Perspektif Dr. Ibrahim A. Serageldin
Serageldin, mantan Direktur Institut Penelitian dan Kebijakan Kualitas Air (IAPWA) dan mantan Wakil Ketua UNESCO, menekankan pentingnya air sebagai aset publik yang harus dikelola secara berkelanjutan. Ia berargumen bahwa kebijakan air harus mengintegrasikan tiga pilar utama: keamanan pasokan, kualitas lingkungan, dan akses sosial. Menurutnya, investasi pada infrastruktur hijau—seperti restorasi ekosistem sungai dan rawa-rawa—adalah cara paling efektif untuk meningkatkan resilien terhadap perubahan iklim.
Perspektif Prof. Peter H. Gleick
Gleick, pakar hidrologi dari University of California, Santa Barbara, memperkenalkan konsep “air sebagai tekanan” (water stress) yang mengukur selisih antara permintaan dan pasokan yang dapat dipenuhi secara berkelanjutan. Ia menyoroti bahwa lebih dari 40% populasi dunia sudah berada di zona tekanan air tinggi. Gleick mengusulkan pendekatan berbasis data—seperti model hidrologi terintegrasi dan pemantauan satelit—untuk mengidentifikasi wilayah rawan dan merancang kebijakan alokasi yang adil.
Perspektif Sir Charles Buiter
Buiter, mantan Direktur Kebijakan Ekonomi di International Monetary Fund, melihat air melalui lensa ekonomi pasar. Ia berpendapat bahwa mekanisme harga yang mencerminkan nilai marginal air dapat mengurangi pemborosan dan mendorong investasi pada teknologi efisiensi. Buiter mengakui tantangan regulasi, namun menyarankan kombinasi tarif progresif, subsidi untuk inovasi, dan lembaga pengelola air yang independen untuk menyeimbangkan kepentingan publik dan profitabilitas.
Perspektif Ulama Fitrah
Dalam tradisi Islam, air dipandang sebagai anugerah Ilahi (fitrah) yang wajib dipelihara dan didistribusikan secara adil. Ulama menekankan prinsip “hak atas air” (haqq al‑ma’) yang meliputi hak setiap individu untuk mengakses air bersih tanpa diskriminasi. Etika ini mengharuskan masyarakat menghindari pemborosan (israf) dan mengimplementasikan kebijakan yang menjamin keadilan sosial, misalnya melalui program penyediaan air bersih di daerah terpencil.

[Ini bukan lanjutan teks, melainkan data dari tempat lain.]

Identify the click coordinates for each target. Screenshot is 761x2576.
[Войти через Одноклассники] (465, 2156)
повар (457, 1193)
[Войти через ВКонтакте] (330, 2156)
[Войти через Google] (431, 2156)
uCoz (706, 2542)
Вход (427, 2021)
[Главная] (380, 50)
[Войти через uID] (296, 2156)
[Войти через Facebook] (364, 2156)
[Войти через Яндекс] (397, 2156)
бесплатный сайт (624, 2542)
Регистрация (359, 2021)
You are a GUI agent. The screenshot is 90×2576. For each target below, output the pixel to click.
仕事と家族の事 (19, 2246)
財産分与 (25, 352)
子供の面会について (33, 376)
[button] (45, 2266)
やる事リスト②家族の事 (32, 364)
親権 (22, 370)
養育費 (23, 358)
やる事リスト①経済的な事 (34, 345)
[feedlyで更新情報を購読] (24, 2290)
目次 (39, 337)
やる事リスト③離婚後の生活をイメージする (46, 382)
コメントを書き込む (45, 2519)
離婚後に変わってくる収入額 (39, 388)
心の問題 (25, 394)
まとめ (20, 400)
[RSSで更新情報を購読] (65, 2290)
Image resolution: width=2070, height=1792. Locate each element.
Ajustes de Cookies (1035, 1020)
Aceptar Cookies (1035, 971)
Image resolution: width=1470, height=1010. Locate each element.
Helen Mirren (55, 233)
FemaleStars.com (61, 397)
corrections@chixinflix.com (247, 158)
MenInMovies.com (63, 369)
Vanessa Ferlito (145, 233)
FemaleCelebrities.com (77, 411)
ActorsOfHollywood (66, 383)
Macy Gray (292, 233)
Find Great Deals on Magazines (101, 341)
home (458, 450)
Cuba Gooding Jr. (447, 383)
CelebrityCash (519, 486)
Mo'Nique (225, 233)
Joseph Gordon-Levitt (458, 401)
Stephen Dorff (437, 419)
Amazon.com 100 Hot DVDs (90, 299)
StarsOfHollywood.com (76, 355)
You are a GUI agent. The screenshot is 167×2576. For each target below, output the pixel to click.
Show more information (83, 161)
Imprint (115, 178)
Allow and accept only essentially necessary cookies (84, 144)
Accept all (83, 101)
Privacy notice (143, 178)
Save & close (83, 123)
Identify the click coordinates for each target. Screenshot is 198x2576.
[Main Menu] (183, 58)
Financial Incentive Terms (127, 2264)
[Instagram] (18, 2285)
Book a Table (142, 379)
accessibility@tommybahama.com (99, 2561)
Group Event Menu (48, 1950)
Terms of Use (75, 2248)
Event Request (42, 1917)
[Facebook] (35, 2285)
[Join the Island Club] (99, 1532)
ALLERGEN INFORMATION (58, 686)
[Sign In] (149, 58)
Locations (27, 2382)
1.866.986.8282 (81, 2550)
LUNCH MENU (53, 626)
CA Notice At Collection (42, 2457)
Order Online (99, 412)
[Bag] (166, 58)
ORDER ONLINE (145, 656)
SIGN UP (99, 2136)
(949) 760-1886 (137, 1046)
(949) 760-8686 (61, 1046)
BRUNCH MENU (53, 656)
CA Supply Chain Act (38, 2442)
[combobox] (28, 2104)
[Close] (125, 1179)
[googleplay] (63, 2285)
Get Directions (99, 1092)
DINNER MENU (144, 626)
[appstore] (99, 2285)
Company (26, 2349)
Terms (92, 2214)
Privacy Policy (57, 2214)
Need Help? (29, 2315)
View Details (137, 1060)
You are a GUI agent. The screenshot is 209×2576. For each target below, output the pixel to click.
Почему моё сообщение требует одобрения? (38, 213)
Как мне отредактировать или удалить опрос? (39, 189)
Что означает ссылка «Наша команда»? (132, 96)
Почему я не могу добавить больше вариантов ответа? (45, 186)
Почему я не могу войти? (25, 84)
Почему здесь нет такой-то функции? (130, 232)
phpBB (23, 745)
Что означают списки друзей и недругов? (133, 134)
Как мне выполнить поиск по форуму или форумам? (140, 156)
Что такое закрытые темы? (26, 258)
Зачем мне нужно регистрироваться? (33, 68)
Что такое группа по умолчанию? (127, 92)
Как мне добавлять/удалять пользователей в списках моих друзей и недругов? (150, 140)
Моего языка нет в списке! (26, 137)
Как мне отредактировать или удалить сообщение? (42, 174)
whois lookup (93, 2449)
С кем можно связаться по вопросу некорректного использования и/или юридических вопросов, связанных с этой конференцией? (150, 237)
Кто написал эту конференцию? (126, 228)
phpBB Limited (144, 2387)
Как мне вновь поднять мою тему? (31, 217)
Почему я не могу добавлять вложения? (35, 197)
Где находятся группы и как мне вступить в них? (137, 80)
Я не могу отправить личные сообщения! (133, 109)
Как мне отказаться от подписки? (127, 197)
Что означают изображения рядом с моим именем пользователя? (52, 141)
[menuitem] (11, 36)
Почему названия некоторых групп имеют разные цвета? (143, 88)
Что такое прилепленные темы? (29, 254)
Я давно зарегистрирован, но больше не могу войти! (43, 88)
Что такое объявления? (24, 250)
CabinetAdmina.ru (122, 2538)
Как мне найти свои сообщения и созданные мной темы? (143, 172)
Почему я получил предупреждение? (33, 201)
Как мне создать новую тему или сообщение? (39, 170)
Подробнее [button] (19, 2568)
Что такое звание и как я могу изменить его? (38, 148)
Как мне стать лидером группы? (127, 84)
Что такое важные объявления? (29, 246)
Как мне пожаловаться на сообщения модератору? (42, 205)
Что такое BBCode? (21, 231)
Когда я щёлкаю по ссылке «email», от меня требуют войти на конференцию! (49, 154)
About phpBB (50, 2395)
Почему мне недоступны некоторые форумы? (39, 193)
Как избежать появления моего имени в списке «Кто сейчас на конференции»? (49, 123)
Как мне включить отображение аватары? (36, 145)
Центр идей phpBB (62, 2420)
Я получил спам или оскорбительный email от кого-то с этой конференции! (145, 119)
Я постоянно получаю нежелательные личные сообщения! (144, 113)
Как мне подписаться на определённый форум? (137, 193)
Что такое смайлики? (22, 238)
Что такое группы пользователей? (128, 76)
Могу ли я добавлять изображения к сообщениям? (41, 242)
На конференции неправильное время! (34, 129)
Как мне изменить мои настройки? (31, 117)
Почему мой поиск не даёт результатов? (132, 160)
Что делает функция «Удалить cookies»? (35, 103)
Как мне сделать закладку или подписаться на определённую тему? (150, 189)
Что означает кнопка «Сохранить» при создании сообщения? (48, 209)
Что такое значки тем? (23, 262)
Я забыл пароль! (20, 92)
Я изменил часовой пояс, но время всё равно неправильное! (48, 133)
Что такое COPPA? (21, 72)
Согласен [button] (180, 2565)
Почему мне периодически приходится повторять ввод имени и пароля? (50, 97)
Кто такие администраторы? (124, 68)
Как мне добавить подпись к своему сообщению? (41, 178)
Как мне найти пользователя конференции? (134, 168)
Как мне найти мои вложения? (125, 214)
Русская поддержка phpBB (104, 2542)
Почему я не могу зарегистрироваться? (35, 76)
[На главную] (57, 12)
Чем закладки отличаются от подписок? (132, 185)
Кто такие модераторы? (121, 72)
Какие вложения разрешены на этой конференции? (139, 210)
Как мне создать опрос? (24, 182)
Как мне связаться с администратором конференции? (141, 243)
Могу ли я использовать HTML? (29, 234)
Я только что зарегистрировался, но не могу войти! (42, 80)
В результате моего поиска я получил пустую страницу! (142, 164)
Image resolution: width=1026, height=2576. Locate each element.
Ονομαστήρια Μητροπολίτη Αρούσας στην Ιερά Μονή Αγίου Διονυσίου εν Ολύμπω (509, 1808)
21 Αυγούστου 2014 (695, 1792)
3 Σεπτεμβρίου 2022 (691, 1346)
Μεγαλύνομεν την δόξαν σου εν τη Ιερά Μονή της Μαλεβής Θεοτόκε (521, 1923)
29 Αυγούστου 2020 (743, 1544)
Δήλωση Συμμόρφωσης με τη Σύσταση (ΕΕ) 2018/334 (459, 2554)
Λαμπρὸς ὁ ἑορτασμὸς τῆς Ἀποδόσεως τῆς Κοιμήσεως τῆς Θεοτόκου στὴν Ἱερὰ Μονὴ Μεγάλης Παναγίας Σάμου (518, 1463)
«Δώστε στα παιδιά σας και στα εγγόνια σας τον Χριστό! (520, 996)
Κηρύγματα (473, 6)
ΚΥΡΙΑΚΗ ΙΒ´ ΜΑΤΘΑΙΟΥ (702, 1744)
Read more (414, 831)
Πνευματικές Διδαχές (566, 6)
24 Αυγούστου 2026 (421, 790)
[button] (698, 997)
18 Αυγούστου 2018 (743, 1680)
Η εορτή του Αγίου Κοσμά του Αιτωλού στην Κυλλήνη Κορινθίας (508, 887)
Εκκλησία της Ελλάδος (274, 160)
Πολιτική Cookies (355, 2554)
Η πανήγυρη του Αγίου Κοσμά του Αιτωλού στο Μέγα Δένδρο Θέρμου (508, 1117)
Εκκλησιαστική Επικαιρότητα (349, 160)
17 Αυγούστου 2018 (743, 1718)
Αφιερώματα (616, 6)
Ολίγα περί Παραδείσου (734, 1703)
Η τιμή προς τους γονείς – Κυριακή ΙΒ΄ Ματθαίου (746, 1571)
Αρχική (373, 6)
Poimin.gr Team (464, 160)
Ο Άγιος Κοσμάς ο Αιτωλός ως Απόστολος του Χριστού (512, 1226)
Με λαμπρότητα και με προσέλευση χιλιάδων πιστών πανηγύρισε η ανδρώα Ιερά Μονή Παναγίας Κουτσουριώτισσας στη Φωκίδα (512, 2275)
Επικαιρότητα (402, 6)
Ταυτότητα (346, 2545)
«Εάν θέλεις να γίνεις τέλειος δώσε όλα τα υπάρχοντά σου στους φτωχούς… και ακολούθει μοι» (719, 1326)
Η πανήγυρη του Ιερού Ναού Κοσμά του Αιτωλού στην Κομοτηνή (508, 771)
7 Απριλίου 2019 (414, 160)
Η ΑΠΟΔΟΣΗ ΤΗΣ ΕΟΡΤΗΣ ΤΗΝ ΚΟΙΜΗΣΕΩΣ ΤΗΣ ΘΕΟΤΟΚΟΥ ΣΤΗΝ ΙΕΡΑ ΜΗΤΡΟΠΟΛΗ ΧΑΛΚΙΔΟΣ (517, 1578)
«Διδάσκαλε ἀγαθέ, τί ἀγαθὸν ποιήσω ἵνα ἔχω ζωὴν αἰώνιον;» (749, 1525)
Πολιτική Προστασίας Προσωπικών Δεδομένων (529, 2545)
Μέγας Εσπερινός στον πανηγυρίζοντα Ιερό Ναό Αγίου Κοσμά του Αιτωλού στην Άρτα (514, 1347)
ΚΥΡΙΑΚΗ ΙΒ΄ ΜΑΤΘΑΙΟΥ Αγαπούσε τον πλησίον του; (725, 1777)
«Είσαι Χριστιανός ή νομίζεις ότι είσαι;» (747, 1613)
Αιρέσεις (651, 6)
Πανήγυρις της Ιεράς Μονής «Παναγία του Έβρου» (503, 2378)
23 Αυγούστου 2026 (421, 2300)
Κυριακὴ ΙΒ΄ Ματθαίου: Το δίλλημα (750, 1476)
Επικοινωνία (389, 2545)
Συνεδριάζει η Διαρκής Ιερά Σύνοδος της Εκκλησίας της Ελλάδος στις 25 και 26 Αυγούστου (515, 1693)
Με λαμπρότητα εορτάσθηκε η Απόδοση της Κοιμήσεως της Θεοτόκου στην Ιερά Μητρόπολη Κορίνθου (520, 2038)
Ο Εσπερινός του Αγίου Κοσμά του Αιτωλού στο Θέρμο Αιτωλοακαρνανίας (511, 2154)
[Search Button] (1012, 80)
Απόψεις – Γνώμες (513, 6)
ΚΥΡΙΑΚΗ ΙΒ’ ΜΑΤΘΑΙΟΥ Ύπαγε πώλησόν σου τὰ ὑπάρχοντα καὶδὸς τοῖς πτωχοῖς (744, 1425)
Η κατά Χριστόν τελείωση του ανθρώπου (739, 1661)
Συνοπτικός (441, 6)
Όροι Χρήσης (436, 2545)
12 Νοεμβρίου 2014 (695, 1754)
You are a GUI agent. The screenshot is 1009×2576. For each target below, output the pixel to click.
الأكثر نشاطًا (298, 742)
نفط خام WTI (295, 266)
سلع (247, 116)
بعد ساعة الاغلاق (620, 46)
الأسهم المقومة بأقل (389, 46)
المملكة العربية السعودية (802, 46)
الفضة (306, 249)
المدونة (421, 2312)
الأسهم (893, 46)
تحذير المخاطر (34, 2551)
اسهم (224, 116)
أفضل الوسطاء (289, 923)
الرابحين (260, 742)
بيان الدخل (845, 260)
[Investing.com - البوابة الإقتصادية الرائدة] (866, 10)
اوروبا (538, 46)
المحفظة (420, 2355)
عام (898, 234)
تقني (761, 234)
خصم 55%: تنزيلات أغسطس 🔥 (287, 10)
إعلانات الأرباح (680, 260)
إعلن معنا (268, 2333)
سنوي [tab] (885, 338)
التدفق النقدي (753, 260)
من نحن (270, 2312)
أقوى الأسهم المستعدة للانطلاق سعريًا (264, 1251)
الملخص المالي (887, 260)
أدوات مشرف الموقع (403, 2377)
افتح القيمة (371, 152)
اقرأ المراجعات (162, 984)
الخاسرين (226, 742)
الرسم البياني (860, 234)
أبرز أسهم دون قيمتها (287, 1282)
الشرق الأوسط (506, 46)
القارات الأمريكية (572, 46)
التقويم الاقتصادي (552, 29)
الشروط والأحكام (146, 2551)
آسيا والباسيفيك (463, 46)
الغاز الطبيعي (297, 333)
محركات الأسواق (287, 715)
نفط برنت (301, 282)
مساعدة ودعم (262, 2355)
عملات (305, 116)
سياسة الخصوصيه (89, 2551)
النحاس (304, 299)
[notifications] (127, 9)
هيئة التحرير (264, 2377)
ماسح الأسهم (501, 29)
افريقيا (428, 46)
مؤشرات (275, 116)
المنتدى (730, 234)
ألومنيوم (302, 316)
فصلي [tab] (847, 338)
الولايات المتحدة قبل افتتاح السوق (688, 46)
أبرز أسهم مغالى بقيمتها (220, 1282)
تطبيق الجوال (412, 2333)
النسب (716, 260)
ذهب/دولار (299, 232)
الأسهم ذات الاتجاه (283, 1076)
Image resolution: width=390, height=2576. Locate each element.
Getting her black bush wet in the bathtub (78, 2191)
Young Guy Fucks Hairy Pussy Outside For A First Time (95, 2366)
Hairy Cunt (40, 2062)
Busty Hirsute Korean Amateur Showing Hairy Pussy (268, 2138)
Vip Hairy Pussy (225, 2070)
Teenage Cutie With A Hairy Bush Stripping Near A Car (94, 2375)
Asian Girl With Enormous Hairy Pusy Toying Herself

Ketika keempat perspektif ini dipadukan, muncul gambaran holistik: kebijakan air harus bersifat multidisiplin, menggabungkan ilmu pengetahuan, mekanisme pasar, dan nilai-nilai moral. Pendekatan terintegrasi dapat meningkatkan ketahanan air, menurunkan konflik sumber daya, serta mendukung pertumbuhan ekonomi yang inklusif.